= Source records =
========

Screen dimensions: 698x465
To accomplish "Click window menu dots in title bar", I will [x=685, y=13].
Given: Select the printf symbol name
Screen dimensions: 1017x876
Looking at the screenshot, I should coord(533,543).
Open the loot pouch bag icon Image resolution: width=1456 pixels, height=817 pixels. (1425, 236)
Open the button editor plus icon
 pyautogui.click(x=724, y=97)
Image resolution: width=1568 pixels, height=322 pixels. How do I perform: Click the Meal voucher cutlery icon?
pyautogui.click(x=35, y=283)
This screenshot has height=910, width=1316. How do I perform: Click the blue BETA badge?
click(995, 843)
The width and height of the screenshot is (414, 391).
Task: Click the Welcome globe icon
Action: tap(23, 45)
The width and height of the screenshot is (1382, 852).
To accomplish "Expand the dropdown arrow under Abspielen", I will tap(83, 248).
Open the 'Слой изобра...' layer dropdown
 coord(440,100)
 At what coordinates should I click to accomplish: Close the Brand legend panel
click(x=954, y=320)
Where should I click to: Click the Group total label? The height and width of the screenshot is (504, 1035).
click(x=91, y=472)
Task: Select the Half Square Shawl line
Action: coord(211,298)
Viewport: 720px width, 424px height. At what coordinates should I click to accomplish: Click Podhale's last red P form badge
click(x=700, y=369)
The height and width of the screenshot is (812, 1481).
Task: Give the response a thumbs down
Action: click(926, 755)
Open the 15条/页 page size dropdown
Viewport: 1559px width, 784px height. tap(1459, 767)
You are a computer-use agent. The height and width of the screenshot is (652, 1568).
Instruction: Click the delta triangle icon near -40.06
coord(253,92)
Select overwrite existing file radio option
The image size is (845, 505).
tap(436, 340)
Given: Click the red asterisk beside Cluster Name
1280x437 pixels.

========

Each entry above should be output again, precisely as given.

= SOLUTION BELOW =
Screen dimensions: 698x465
To accomplish "Click window menu dots in title bar", I will [x=685, y=13].
Given: Select the printf symbol name
Screen dimensions: 1017x876
Looking at the screenshot, I should coord(533,543).
Open the loot pouch bag icon Image resolution: width=1456 pixels, height=817 pixels. (1425, 236)
Open the button editor plus icon
 pyautogui.click(x=724, y=97)
Image resolution: width=1568 pixels, height=322 pixels. How do I perform: Click the Meal voucher cutlery icon?
pyautogui.click(x=35, y=283)
This screenshot has height=910, width=1316. How do I perform: Click the blue BETA badge?
click(995, 843)
The width and height of the screenshot is (414, 391).
Task: Click the Welcome globe icon
Action: tap(23, 45)
The width and height of the screenshot is (1382, 852).
To accomplish "Expand the dropdown arrow under Abspielen", I will tap(83, 248).
Open the 'Слой изобра...' layer dropdown
 coord(440,100)
 At what coordinates should I click to accomplish: Close the Brand legend panel
click(x=954, y=320)
Where should I click to: Click the Group total label? The height and width of the screenshot is (504, 1035).
click(x=91, y=472)
Task: Select the Half Square Shawl line
Action: coord(211,298)
Viewport: 720px width, 424px height. At what coordinates should I click to accomplish: Click Podhale's last red P form badge
click(x=700, y=369)
The height and width of the screenshot is (812, 1481).
Task: Give the response a thumbs down
Action: click(926, 755)
Open the 15条/页 page size dropdown
Viewport: 1559px width, 784px height. tap(1459, 767)
You are a computer-use agent. The height and width of the screenshot is (652, 1568).
Instruction: Click the delta triangle icon near -40.06
coord(253,92)
Select overwrite existing file radio option
The image size is (845, 505).
tap(436, 340)
Given: Click the red asterisk beside Cluster Name
1280x437 pixels.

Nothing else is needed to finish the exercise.